Essentially, right now, with loads of firms going down the pan and the market flooding with second hand kit, you can get some wild bargains right now. Ignore the prices on eBay...people selling on there are dreaming!
The main reason for the prices bottoming out is that there is so much kit out there, that the firms doing the liquidations can't get rid of it quickly enough and they run out of space to store it!
A few of the firms I deal with are packed floor to ceiling with mostly servers that are less than 5 years old. Obviously, there is some much older dross knocking about as well, but that stuff is going straight to recycling in most cases...so if you run a home lab with kit in that is 5+ years old, you might start struggling to find parts!
"The first step in selling something... "
What if they don't want to sell desktop CPUs anymore and want to sell only SoCs and APUs? What's the strategy?

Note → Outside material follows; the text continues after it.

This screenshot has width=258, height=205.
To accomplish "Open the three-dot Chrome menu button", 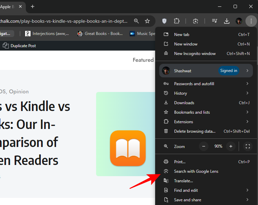I will 251,21.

The price is why I'm not buying. I like small computers and they now charge more for mITX than ATX which is essentially promoting pollution of the Earth via material+landfill. mITX was never small enough and to be honest I don't need computers as the ones I have now never remind me that they are old.
> AMD is notorious for marketing products then having them never surface.

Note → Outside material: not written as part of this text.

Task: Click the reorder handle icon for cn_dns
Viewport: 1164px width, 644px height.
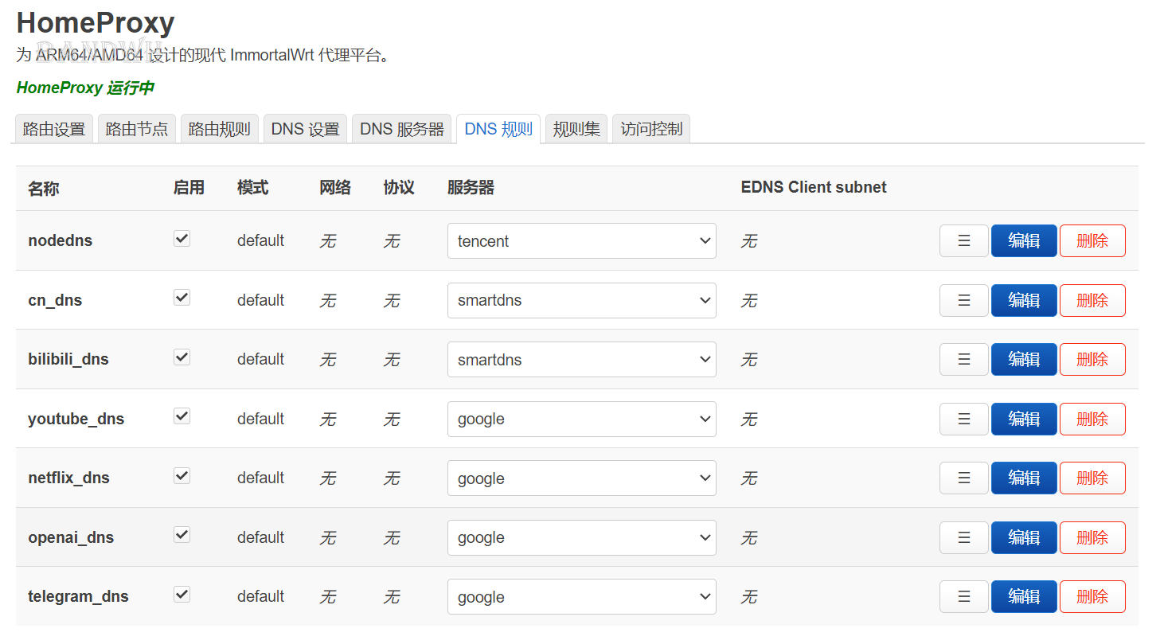Action: pos(963,300)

Well Radeon VII was a particular example of something that no-one in the industry ever expected to be produced in much quantity. It was more of a concept device than anything else so you are right about that, but no-one who really knew what was going on at the time expected them to be produced in large numbers.
Apart from that, when have Zen-based CPUs ever been in short supply? I don't remember any time when AMD released a new generation of CPUs and there being a problem getting hold of them. As for their graphics cards, *all* graphics cards have been expensive to buy and as rare as rocking horse sh*t for a while. That's hardly something you can blame AMD specifically for. Miners have been grabbing everything that hits the shelves from all vendors.
Yes, I couldn't get a 5900x for love nor money for aaaaaaages...so I caved and got a 5800x instead. I could have gone up to a 5950x, but the 5800x was much better value...which is probably why they haven't launched a CPU in that slot this time round...yet.
I was expecting the 5800x to be a dramatic step down from a 5950x but once I got it and started using it...it wasn't at all...in fact over my previous CPU, it was such a massive lift to performance that I questioned why on earth I was willing to spend significantly more money than I ended up doing. I moved from an i7-6700...which is still in use by my oldest son...and probably will be for some time. I can't see myself upgrading from a 5800x any time soon. I reckon I have a good few years left in it yet...unless something arrives that is just such a jump up that I can't avoid it.
The 5800x probably took sales away from the 5950x last time round and rendered the 5900x pretty much pointless. This time around there is no equivalent to the 5800x in terms of price point and relative specs.
I feel sorry for anyone planning an upgrade right now because the whole thing is an absolute shit show right now.
Overprice and massive 4090 GPUs that draw stupid power and kick out insane heat and CPU lineups with "upper mid tier" products suspiciously missing. Even the NVIDIA lineup is technically missing it's usual upper mid tier.
It seems component makers want those upper mid tier buyers to just jump up to the top tier and not have the benefit of a good price / performance balance. You either go all in, or you're essentially downgrading.